---------- DATA SHOWN ----------

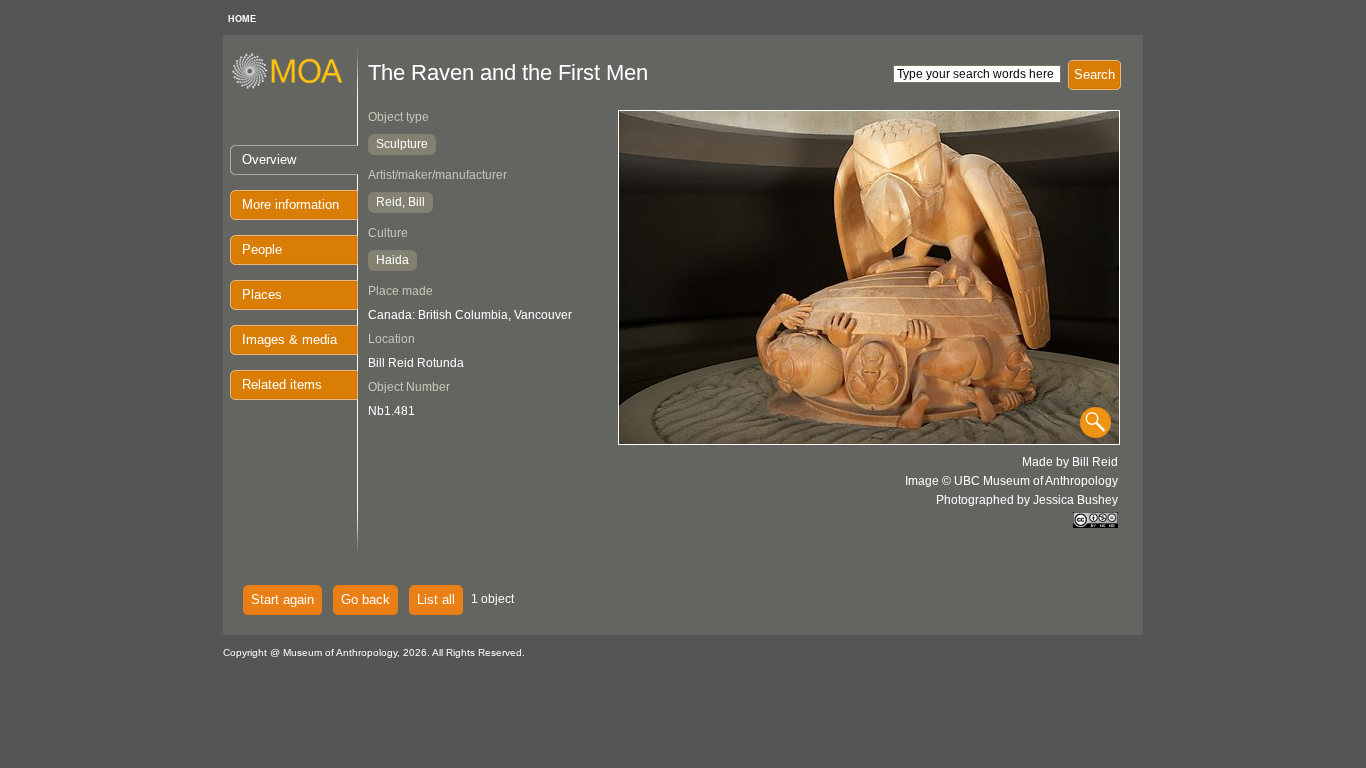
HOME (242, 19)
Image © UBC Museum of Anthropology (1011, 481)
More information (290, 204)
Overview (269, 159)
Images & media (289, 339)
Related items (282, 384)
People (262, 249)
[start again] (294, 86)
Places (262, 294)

----------
---------- DATA SHOWN ----------

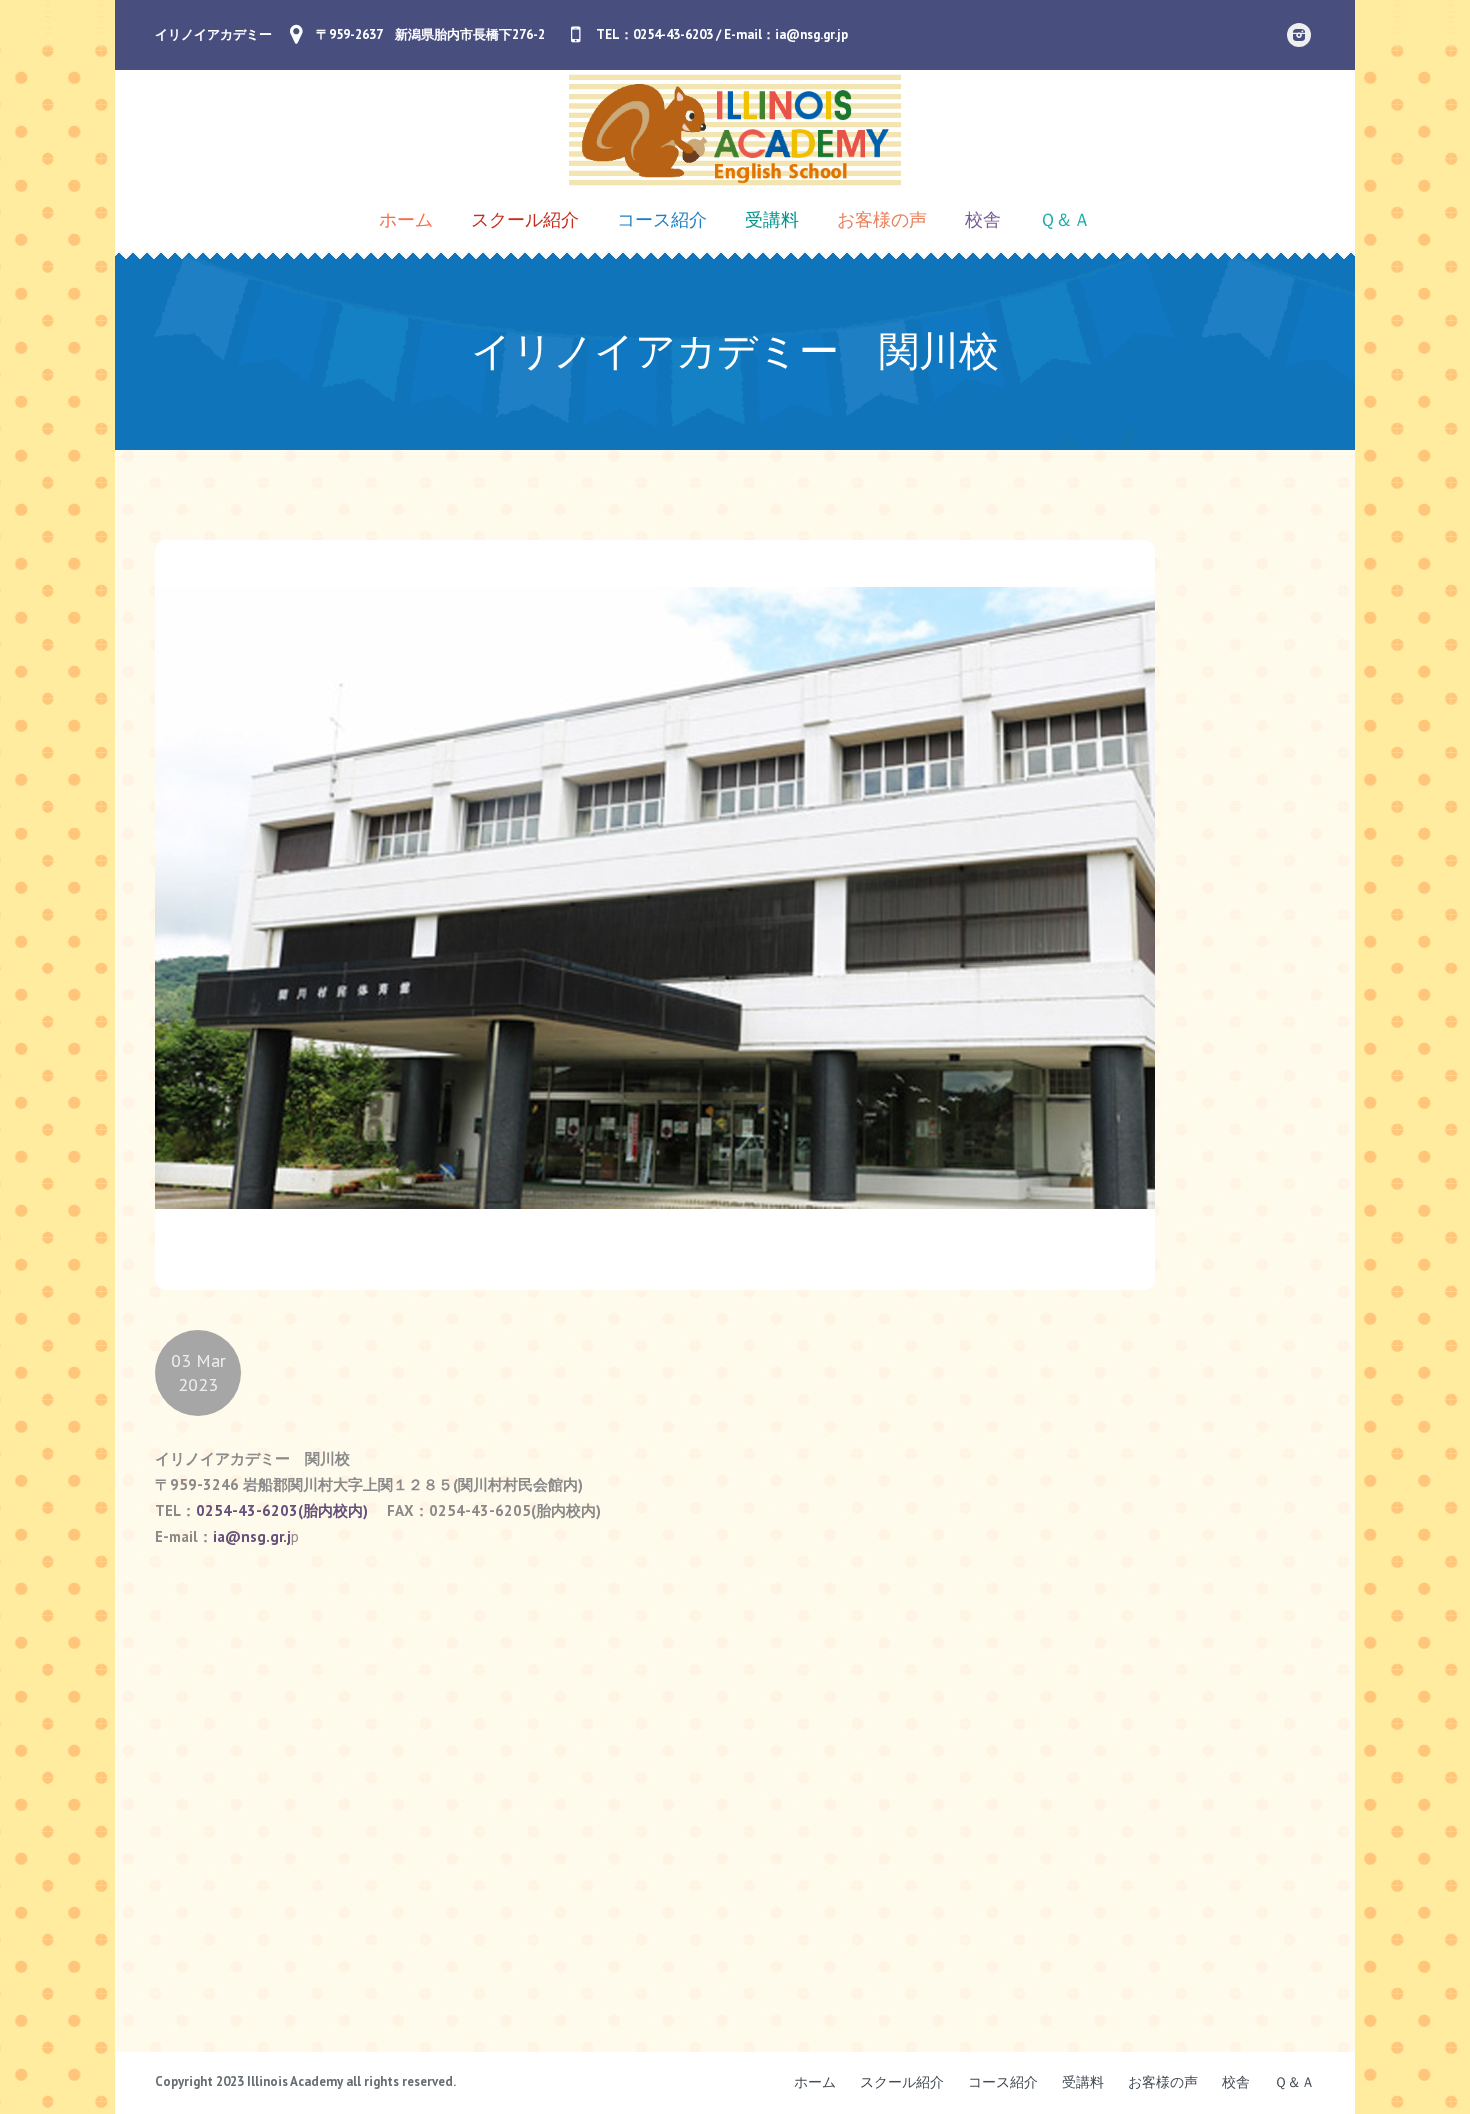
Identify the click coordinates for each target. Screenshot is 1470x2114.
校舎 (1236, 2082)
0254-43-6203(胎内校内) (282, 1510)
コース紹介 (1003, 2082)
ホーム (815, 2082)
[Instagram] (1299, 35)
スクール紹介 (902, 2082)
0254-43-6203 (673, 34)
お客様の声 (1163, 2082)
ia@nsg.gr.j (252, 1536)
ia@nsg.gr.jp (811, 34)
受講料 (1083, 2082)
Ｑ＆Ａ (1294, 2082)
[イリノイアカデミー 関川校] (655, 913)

----------
---------- DATA SHOWN ----------

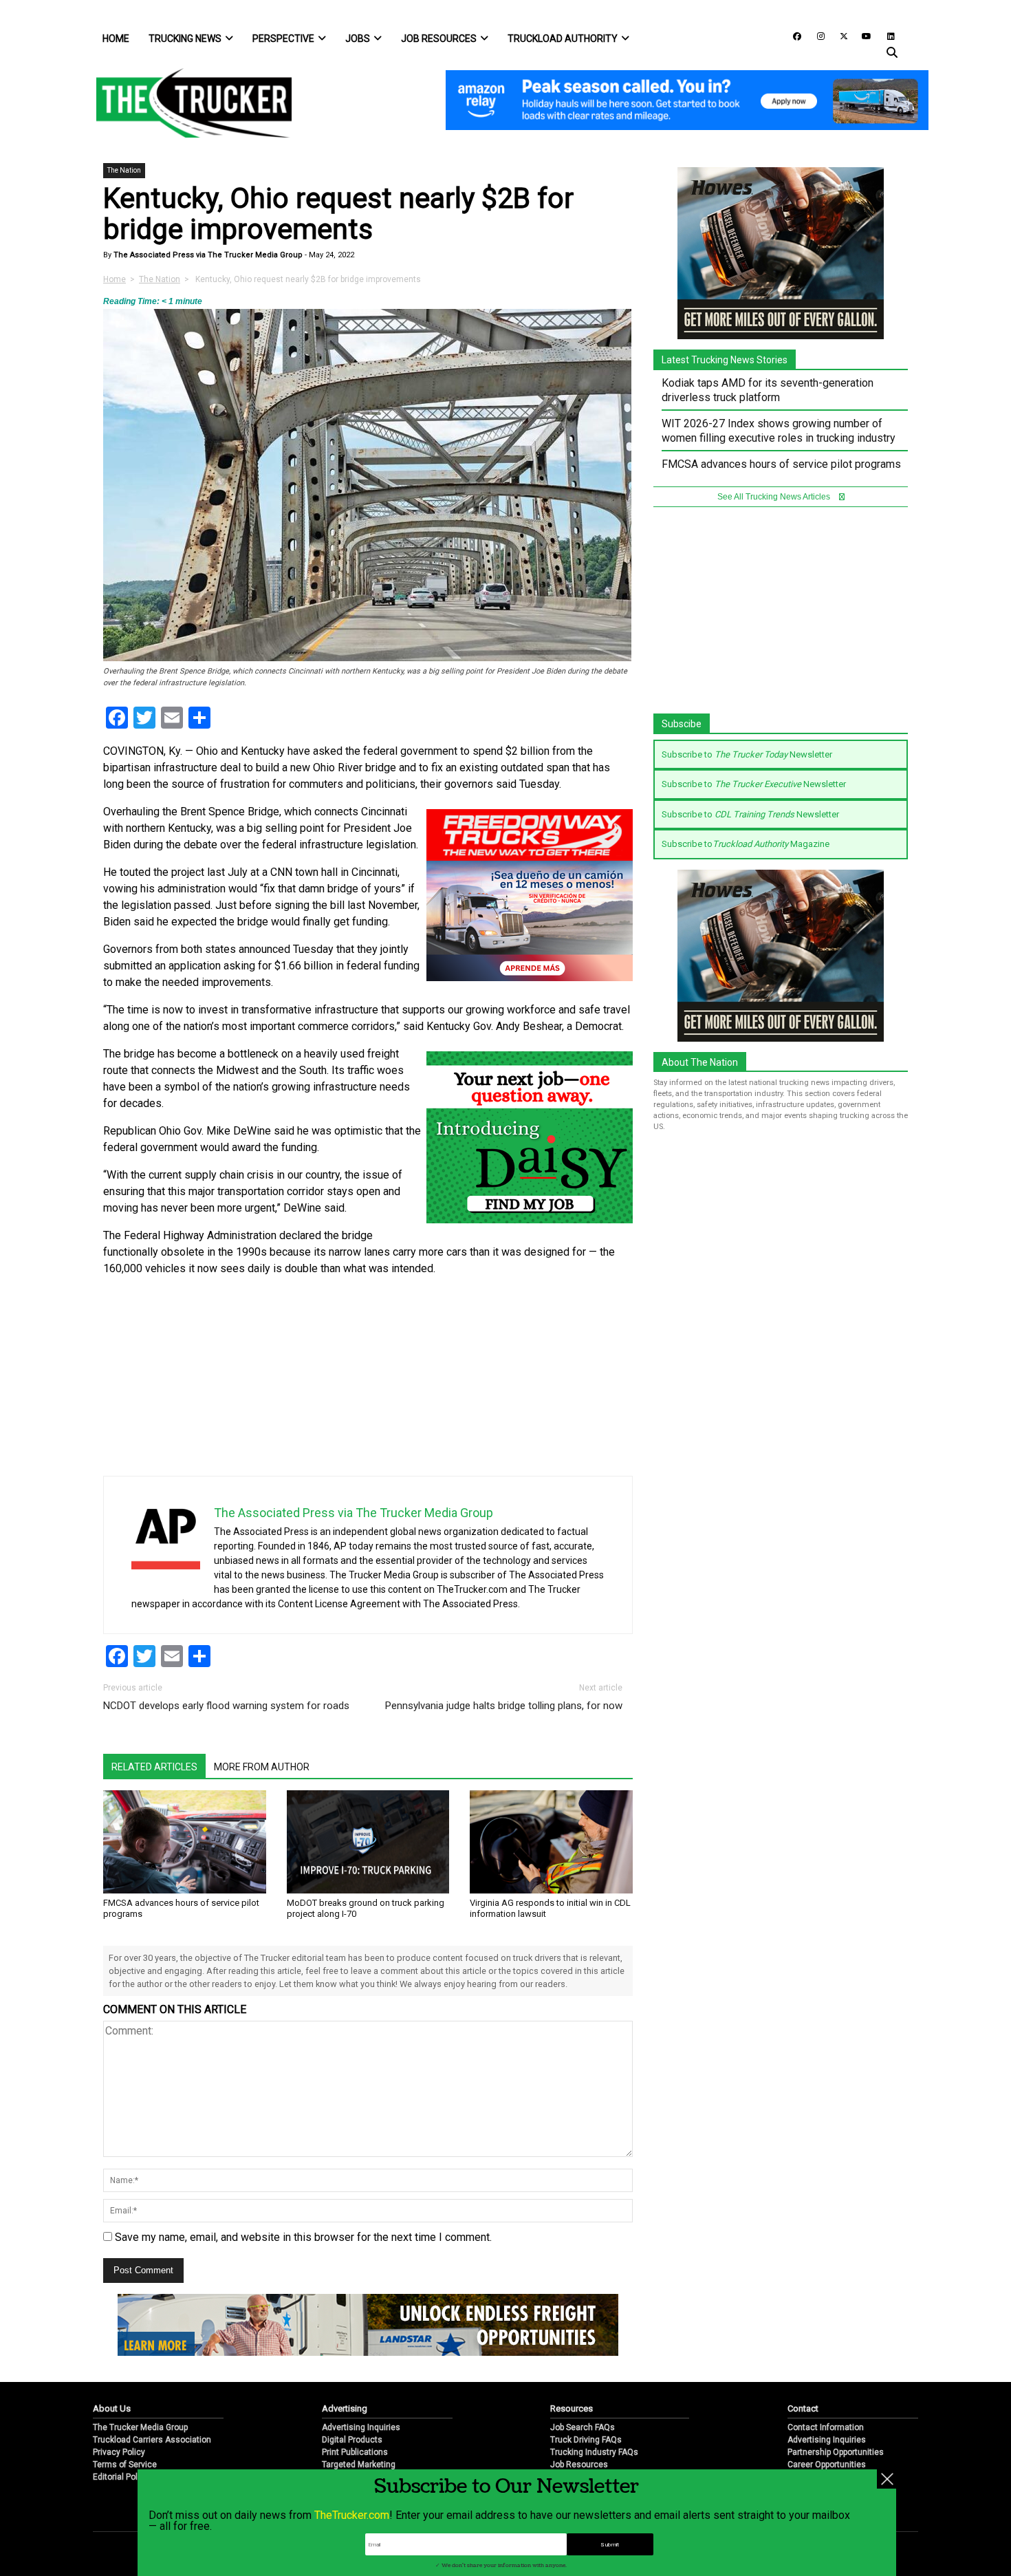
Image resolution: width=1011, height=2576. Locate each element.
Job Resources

----------

**WHAT THE EXERCISE ASKS**.
Starting at the line that has "0254-43-6203(胎内校内) (282, 1510)" and ending at the line that has "[イリノイアカデミー 関川校] (655, 913)", please write out the lines above exactly, leaving out all others.

**TASK SOLUTION**.
0254-43-6203(胎内校内) (282, 1510)
コース紹介 (1003, 2082)
ホーム (815, 2082)
[Instagram] (1299, 35)
スクール紹介 (902, 2082)
0254-43-6203 (673, 34)
お客様の声 (1163, 2082)
ia@nsg.gr.j (252, 1536)
ia@nsg.gr.jp (811, 34)
受講料 (1083, 2082)
Ｑ＆Ａ (1294, 2082)
[イリノイアカデミー 関川校] (655, 913)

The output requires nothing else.